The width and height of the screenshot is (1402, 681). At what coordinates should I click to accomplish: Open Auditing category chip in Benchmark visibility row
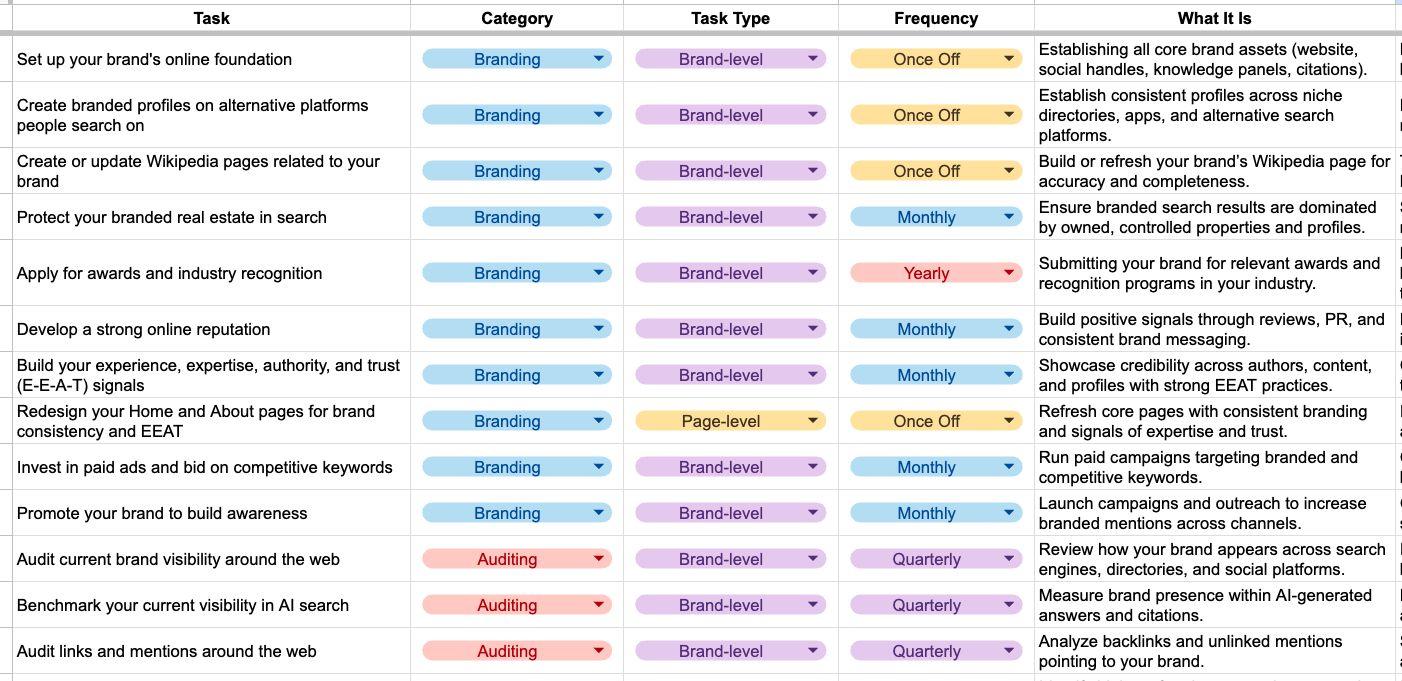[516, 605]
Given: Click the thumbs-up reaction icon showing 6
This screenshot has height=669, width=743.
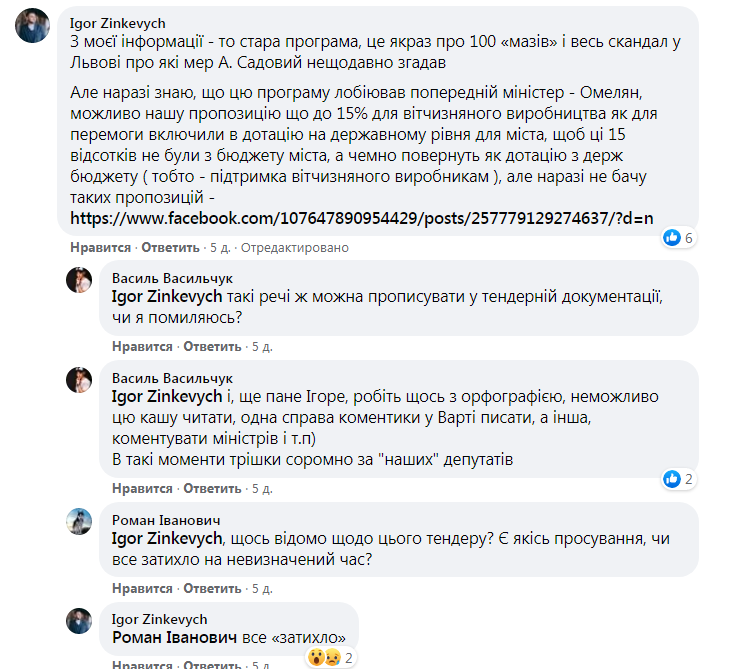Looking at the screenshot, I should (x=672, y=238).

· · · · ·

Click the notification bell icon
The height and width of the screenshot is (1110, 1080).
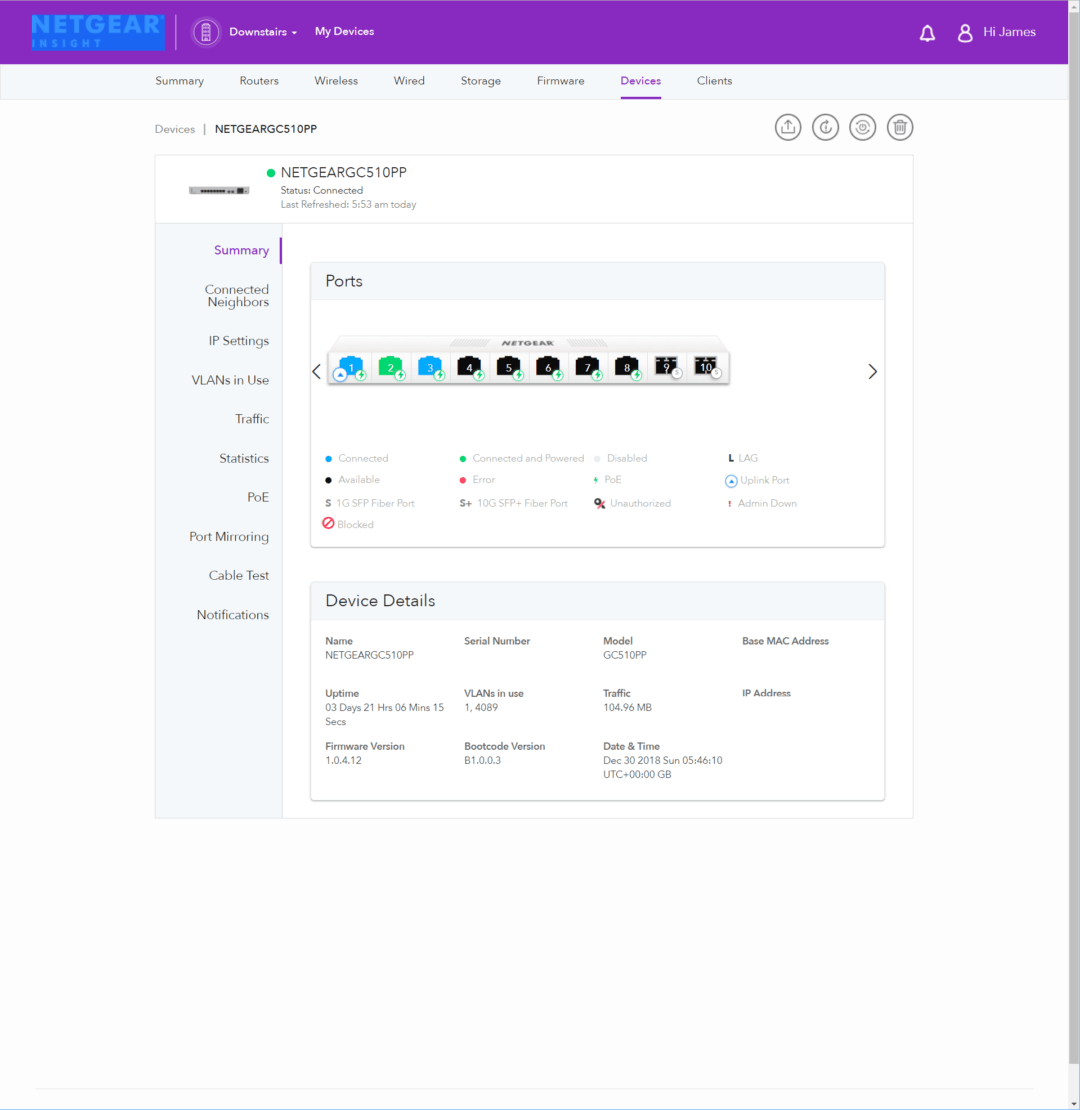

· · · · ·

Directions —
Once you have identified the lines above that contain "icon", copy each of them.

Task output —
Given: Click the thumbs-up reaction icon showing 6
Click the notification bell icon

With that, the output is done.